Mice and Relationships
It’s 03:34 AM here in New York City and I should probably be sleeping right now, getting some rest for tomorrow’s hundreds of emails and of course exploring my favorite city. But instead of sleeping and my mind wandering off to whatever weird place it usually goes (believe me I got the weirdest dreams), I’m sitting in my bed, writing this blog post and waiting for my roomy to come home. New Yorkers have many different problems: way too high rents, way too little space, and mice.
Well, when I came here last week, I was a little worried about running into a mouse on the subway platform but not particularly concerned about having to share a room with one. As it turns out, today I got a new roomy. He’s smaller, faster, and way hairier than the others – oh, and he doesn’t speak (not even French, I tried).
I’m not scared of him (don’t know why but got the feeling it was a “he”), I even tried to catch him. You should have seen that. Me, running around in my pajamas, a cheese cracker, and a strainer. It was pure entertainment and I still hope my landlord has secretly installed a video camera and I could get this masterpiece on DVD.
As I said, I’m not scared of the mouse, however, I don’t want to touch Joey (he looks like a Joey, and again; don’t ask). I don’t want to touch the mouse because that’s just gross and I also don’t want him to touch my stuff. We simply don’t know each other well enough. I want my distance between Joey and myself. I would say, I need my time in order to get used to him and build up some trust but he’s a mouse so chances that I will actually ever trust him are non-existent.
Oddly enough this, however, made me think about distance, trust, and relationships in general. As many of you know, I’m not exactly a touchy-feely person. I don’t trust people that easily and even if you’ve gained my trust and I consider you one of my closest friends I still need my distance from time to time. I think this is also a reason why traveling on my own isn’t such a big deal to me. I don’t mind being alone and I don’t get easily bored.
I’m a single child who grew up with neighborhood kids but mostly grown-ups, so I had to keep myself busy and watch out for myself from an early age on. I always felt like I had to prove anything to anyone, had to either live up to or exceed their expectations, so being all by myself most times felt like the easiest way to go.
Still, I love being surrounded by people who are important to me and making strangers to friends. However, who knows me also knows how I can be pretty brutal about selecting who I hang out with and who has done too much to not be worth to be called a friend. If I feel like someone is wasting my time, doesn’t respect my boundaries, or doesn’t care about my feelings – I’m out. I don’t put up with this reckless behavior because friends are the family you choose and so I only want the A-team to be my friends.

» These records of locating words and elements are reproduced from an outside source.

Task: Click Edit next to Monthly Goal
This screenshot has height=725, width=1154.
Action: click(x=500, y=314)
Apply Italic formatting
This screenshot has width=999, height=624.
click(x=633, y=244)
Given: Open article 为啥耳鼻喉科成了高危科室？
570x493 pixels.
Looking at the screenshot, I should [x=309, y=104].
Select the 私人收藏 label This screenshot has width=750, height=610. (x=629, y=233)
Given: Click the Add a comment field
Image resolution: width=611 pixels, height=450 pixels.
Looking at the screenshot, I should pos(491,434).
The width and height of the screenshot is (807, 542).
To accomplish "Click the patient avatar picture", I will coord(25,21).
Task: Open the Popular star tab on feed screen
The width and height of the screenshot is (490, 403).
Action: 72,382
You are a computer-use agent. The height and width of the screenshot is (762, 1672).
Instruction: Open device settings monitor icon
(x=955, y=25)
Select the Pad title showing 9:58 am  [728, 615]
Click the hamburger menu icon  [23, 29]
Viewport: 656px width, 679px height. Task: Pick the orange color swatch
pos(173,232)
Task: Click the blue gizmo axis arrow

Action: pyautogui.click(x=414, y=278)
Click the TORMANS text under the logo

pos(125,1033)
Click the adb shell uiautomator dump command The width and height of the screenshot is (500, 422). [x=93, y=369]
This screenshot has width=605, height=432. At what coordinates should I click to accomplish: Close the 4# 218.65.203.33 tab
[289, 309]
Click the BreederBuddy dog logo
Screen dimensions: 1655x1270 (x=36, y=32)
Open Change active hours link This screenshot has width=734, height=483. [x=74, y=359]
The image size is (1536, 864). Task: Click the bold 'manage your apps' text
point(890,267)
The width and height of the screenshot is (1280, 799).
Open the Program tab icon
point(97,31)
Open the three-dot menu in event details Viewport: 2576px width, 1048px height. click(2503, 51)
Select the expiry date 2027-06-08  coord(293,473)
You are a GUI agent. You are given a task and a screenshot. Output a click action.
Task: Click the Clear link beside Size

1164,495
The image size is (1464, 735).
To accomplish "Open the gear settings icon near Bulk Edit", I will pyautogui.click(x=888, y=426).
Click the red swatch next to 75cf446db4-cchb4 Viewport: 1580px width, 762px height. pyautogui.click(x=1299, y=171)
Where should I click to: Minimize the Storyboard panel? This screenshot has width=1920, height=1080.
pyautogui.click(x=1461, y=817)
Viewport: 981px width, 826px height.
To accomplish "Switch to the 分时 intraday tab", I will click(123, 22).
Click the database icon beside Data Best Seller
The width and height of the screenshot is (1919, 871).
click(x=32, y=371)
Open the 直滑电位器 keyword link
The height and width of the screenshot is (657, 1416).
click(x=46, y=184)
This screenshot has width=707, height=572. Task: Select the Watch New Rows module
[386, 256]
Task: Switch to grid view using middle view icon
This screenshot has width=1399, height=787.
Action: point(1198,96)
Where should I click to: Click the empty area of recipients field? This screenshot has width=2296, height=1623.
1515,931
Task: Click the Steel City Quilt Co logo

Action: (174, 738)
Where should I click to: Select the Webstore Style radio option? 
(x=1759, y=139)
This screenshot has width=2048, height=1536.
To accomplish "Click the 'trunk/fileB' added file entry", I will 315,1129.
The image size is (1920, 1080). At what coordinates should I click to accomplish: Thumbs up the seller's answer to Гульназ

You shouldn’t be surprised if suddenly I quit our friendship because I’m not a moody person who decides something from one day to another. I don’t just wake up and cut you out of my life because it’s raining or my head hurts. I’m cutting you out because you’ve ignored all my warning signs and proofed me right by doing so wrong.
People who know me also know that I always tell you what I think, I always tell you if something bothers me and I’m all for making things right again, giving second chances and forgetting about the past. But I’m not here to be disrespected, ignored, and getting nothing out of a relationship because that’s just not how it’s supposed to be.
I’ll tell you once, I’ll tell you twice but then it’s up to you how you handle things. You never ever betray, ignore or disrespect a friend and their feelings, that’s an unwritten law.
Joey respects that and he’s a mouse, so be more like Joey and be kind to another.
As always: feel free to share your thoughts on this topic!